SELECTED EXCERPT
Fontconfig has been our default font system for a long time, and accessing
fonts by other means will cause behaviour inconsistencies and many other
problems (since fontconfig is much more than a file locating library)

Please ask the package upstream to add fontconfig support to their code
(possibly, via a higher-level library such as pango-cairo).
EOF
        ;;
    esac
    ;;
  "broken-symlink")
    case "$2" in
      "title")
        echo "Broken symlinks to font files"
        ;;
      "help")
        cat << EOF
The symlinked font file has moved, been renamed, or the symlink was never
properly set up.

You can avoid the hassle of maintaining font file symlinks by asking the
package upstream to add fontconfig support to their code (possibly, via a
higher-level library such as pango-cairo).
EOF
        ;;
    esac
    ;;
  "rpmlint")
    case "$2" in
      "title")
        echo "Packages with fonts rpmlint errors on"
        ;;
      "help")
        cat << EOF
Check rpmlint output to fix those packages (using the -i flag if you
don't understand it).
EOF
        ;;
    esac
    ;;
  "libmagic")
    case "$2" in
      "title")
        echo "Packages with font files not identified as such by libmagic"
        ;;
      "help")
        cat << EOF
libmagic could not identify some files with font-like extensions in the
package. The files may be malformed and in need of fixing, or they use a
font extension when they should not, or libmagic has a bug (in that case,
please report the problem so it is fixed).

STORED DATA
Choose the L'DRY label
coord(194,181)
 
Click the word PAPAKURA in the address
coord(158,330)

GOAL A
From the font-check script, copy the passage from "Fontconfig has been" to "a higher-level library such as pango-cairo)." word for word.
GOAL B
Using the font-check script, answer each question on its own line:
(i) Which higher-level library is named as a possible route for adding fontconfig support?
(ii) Which rpmlint flag is recommended if its output isn't understood?
(iii) What does the libmagic help ask you to do if libmagic has a bug?

TASK ANSWER A
Fontconfig has been our default font system for a long time, and accessing
fonts by other means will cause behaviour inconsistencies and many other
problems (since fontconfig is much more than a file locating library)

Please ask the package upstream to add fontconfig support to their code
(possibly, via a higher-level library such as pango-cairo).

TASK ANSWER B
(i) pango-cairo
(ii) The -i flag
(iii) Report the problem so it is fixed